Your task:
From the line containing "Instruction: Click the Export button" to the end of the data, retype every line exactly and nothing else. Drop the pictures.

Supplied records:
============
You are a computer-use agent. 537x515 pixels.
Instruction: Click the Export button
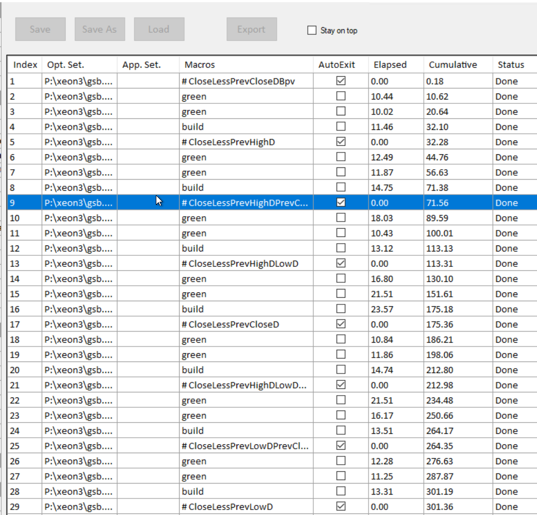pos(251,30)
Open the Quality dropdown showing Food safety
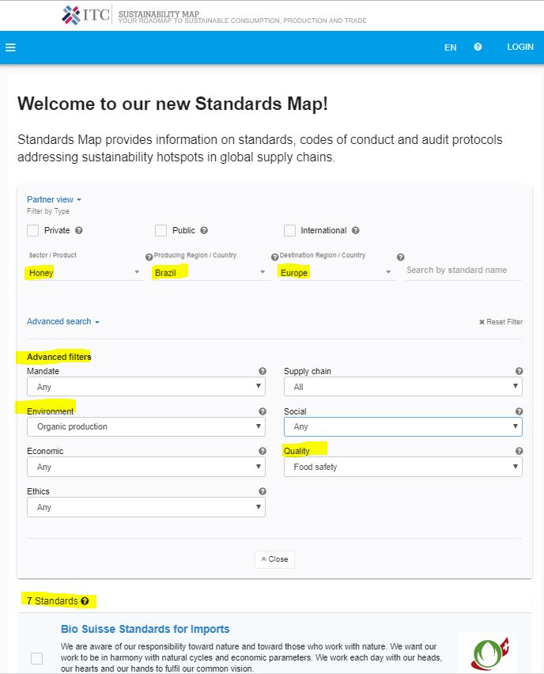 coord(403,468)

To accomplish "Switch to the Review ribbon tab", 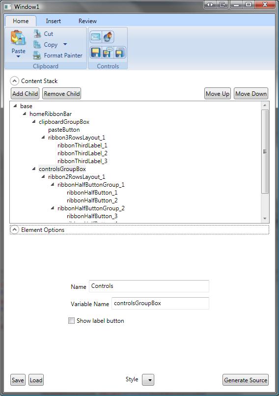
============
Answer box:
Instruction: Click the Export button
pos(251,30)
Open the Quality dropdown showing Food safety
 coord(403,468)

To accomplish "Switch to the Review ribbon tab", 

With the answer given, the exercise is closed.